-- Aim of the exercise --
Copy out every line of the records that contains the string "Task", matching its case exactly.

-- Recorded data --
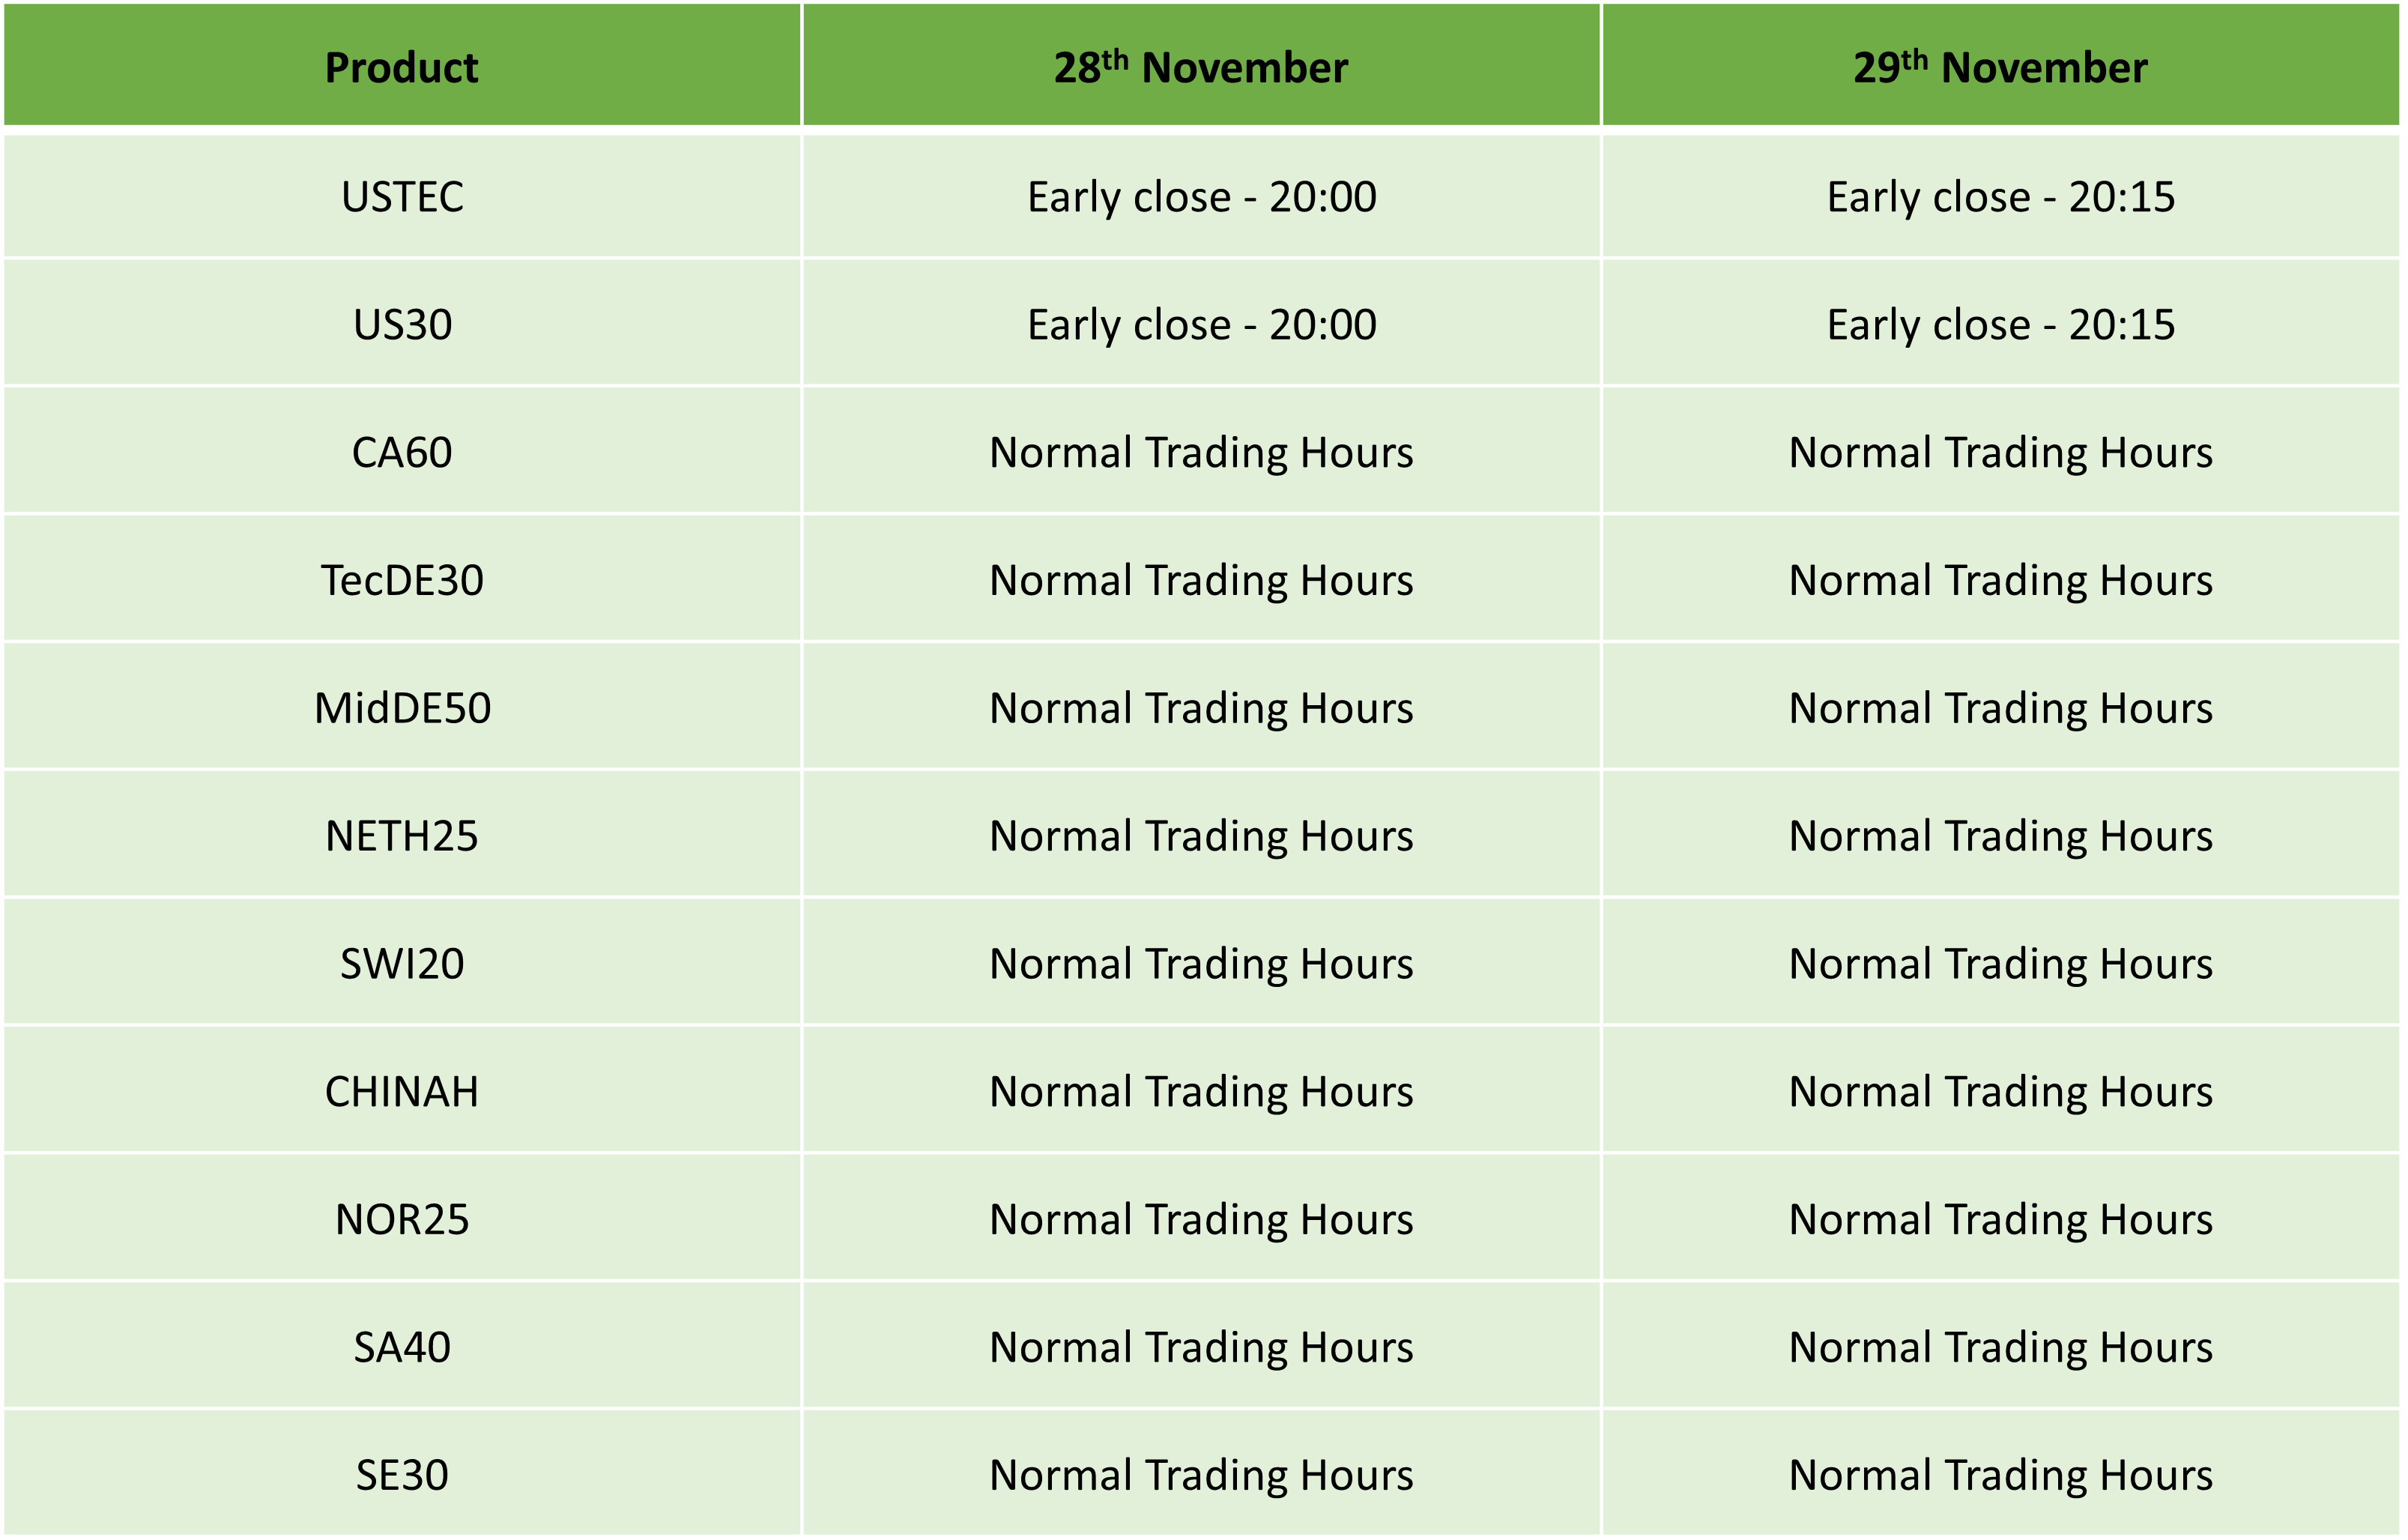Viewport: 2408px width, 1540px height.
Task: Select the CHINAH product cell
Action: 402,1091
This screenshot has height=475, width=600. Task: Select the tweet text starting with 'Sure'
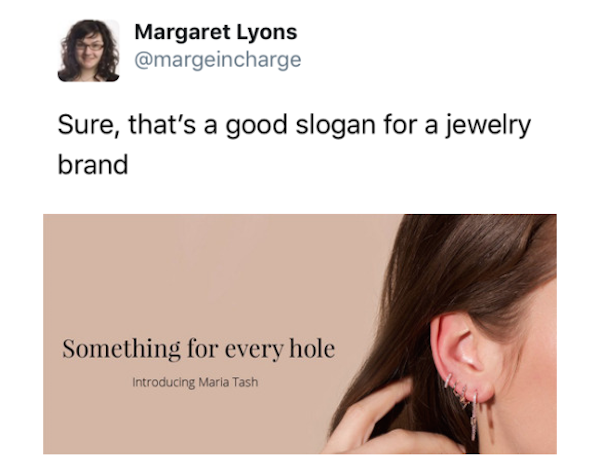coord(294,145)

-- Problem solution --
Task: Select the CHINAH product cell
This screenshot has height=475, width=600. Task: Select the tweet text starting with 'Sure'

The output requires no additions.